See manifest.toml reference for the full field listing.
FastAPI Entry Point Contract¶
Every app must expose a FastAPI application object that satisfies two requirements:
1. Set root_path to match the hub mount point.
The hub proxies all requests to /apps/{name}/api/*. The app must tell FastAPI about this prefix so that OpenAPI spec URLs, redirect responses, and documentation links are generated correctly:
# backend/app.py
from fastapi import FastAPI
app = FastAPI(
title="Hello World",
version="0.1.0",
root_path="/apps/hello", # must match hub mount point
)
2. Expose GET /api/health.
The hub uses this endpoint to verify that an app process has started successfully and to perform ongoing health checks:
The health endpoint must return HTTP 200. Any non-200 response (or a connection error) causes the hub to mark the app as unhealthy.
A minimal but complete backend:
from fastapi import FastAPI
app = FastAPI(
title="Hello World",
version="0.1.0",
root_path="/apps/hello",
)
@app.get("/api/health")
async def health():
return {"status": "ok"}
@app.get("/api/greet")
async def greet(name: str = "world"):
return {"message": f"Hello, {name}!"}
Data Storage¶
SQLite (default)¶
The recommended storage for most apps. Each app maintains its own SQLite database in its data/ directory.
# backend/db.py
import aiosqlite
from pathlib import Path
DB_PATH = Path(__file__).parent.parent / "data" / "app.db"

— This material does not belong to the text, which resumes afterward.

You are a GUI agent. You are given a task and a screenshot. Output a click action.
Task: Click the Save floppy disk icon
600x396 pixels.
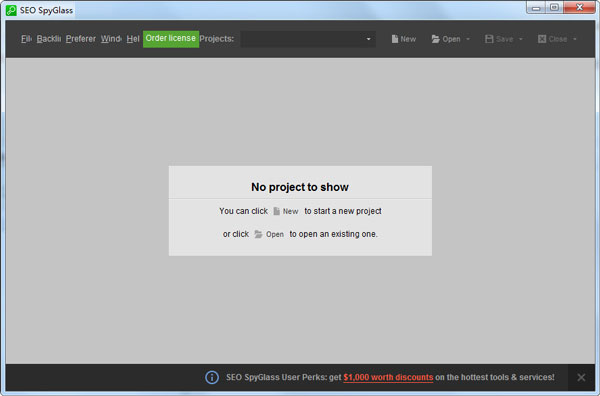(489, 39)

async def get_connection():
return await aiosqlite.connect(DB_PATH)
Benefits: zero configuration, per-app isolation, simple backups (copy the file), async support via aiosqlite.
TinyDB (document-style)¶
For apps that need a flexible, schema-free data model:
from tinydb import TinyDB, Query
from pathlib import Path
db = TinyDB(Path(__file__).parent.parent / "data" / "store.json")
# Insert
db.insert({"url": "https://example.com", "tags": ["productivity"]})
# Query
Item = Query()
results = db.search(Item.tags.any(["productivity"]))
TinyDB is well-suited for small datasets (bookmarks, settings, metadata). If an app needs complex queries or high write throughput, prefer SQLite.
Inter-App Communication¶
Apps must not import from each other's code. If one app needs data from another, it makes an HTTP request through the hub:
import httpx
async def fetch_paper_metadata(paper_id: str) -> dict:
async with httpx.AsyncClient() as client:
resp = await client.get(
f"http://127.0.0.1:9100/apps/papers/api/papers/{paper_id}"
)
resp.raise_for_status()
return resp.json()
This pattern ensures that any app can be stopped, replaced, or moved independently without breaking imports in other apps.
Hub must be running
Inter-app calls go through the hub. If the hub is not running, these calls will fail. Design your apps to handle the case where a dependency app is unavailable.